L'action de Ander se situe au crépuscule des années 90 où, millénarisme en tête, il fut beaucoup question d'un bug qui, le 1er janvier 2000, allait causer une apocalypse informatique. Au fil du film, l'évocation de cette «grande peur» est suffisamment récurrente pour qu'on puisse s'interroger sur son statut et sa nécessité : aparté, digression obsessionnelle, hors sujet ? Imaginons plutôt qu'elle est comme une didascalie théâtrale appliquée au cinéma. Non pas tant une injonction du metteur en scène pour cadrer le jeu de ses acteurs, qu'une note philosophique en bas d'écran, une scolie qui rappelle que la durée d'une vie n'est pas réductible à son temps compté.

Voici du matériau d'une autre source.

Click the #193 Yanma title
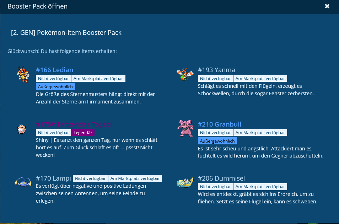This screenshot has height=224, width=339. (216, 70)
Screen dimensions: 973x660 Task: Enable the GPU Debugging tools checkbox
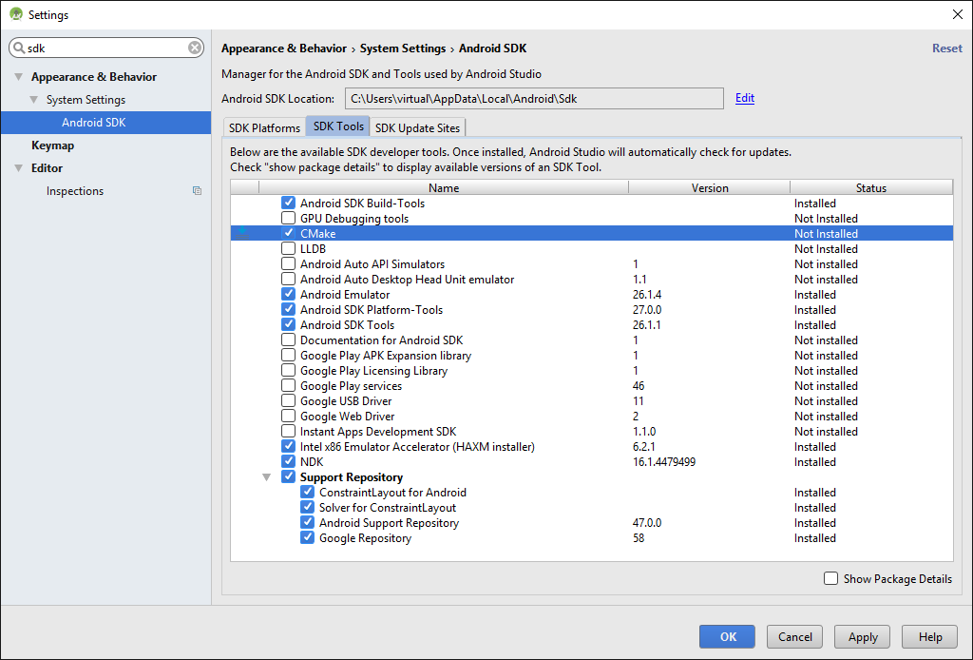[288, 219]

Pour Ander, un paysan qui vit avec sa sœur et sa vieille mère dans une ferme paumée de la Biscaye (Pays basque espagnol), le temps passe (40 ans, déjà) et s'éternise, comme minéralisé par les coutumes domestiques (lever, petit-déjeuner, pacage, traite des vaches, dîner, extinction). Le film excelle quand ses plans contemplatifs fixent cette sorte d'inaction extatique où l'immobilité du présent et son abîme sont faits d'un sourd appel du passé à l'avenir. De même quand l'image flâne au pré en compagnie du bouvier, comme pour un inédit poétique téléporté du début des Bucoliques : «Allongé sous le vaste feuillage du hêtre, tu essayes, Tityre, un air champêtre sur tes légers pipeaux…»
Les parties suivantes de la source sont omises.